O caso é que foi um daqueles concursos feitos em duas etapas, uma pela manhã e outra à tarde, o que me colocou meio que contra a parede. Ficar enfiado dentro do carro não é boa opção, e sair desvairadamente por aí é uma maneira de renegar todo o esforço feito durante nove meses. Perscrutei a cidade em busca de afazeres com um problema adicional: muitos lugares fechados. Na beira da Rodovia Dom Pedro, entretanto, encontrei um lugar muito bonito, bastante semelhante a um parque e que me permitia ficar em agradável e anacorético isolamento. É o Santuário de Schöenstatt.


Vamos dar as explicações necessárias. Este espaço é mantido pelo Movimento Apostólico de Schöenstatt, da Igreja Católica, que se originou na Alemanha, por obra do padre Josef Kentenich,  em um vilarejo de mesmo nome, da cidade de Valendar. Ele se juntou a alguns seminaristas da ordem Palotina* no ano de 1914, início da Primeira Guerra Mundial, para formar uma aliança de fundo fortemente mariano.

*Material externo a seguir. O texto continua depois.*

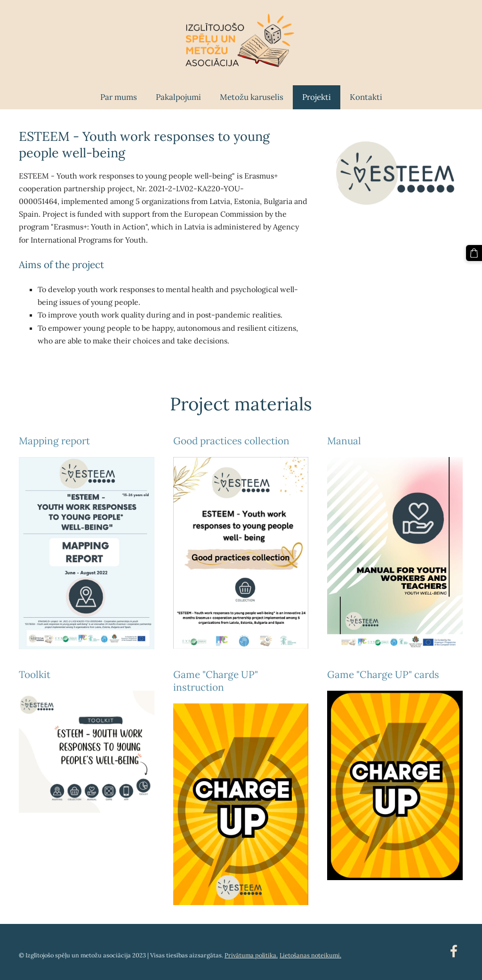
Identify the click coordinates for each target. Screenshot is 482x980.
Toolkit (34, 674)
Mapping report (54, 441)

Quem entra no santuário logo percebe o quanto ele é dedicado a Santa Maria, tida como a mãe de Jesus Cristo. Aqui, ela é chamada de Mãe Três Vezes Admirável, e o símbolo colocado à sua entrada é o mesmo que foi adotado por esta comunidade. Mesmo quando ainda era católico, eu já achava o culto a Maria meio exagerado, quase como se fosse ela mesma uma divindade. Mas o fato é que os papas e bispos têm lá suas explicações e não vou discutir o tema aqui.


Aqui no Brasil, o culto e seu movimento brotaram com mais força em Santa Maria, no Rio Grande do Sul. Um devoto de nome João Luiz Pozzobon adquiriu o hábito de peregrinar com uma imagem que simbolizava uma Maria junta de seu filho Jesus em uma moldura em forma de igreja. Esta imagem trafegou por um bocado de lugares e ajudou a sedimentar a fama do movimento.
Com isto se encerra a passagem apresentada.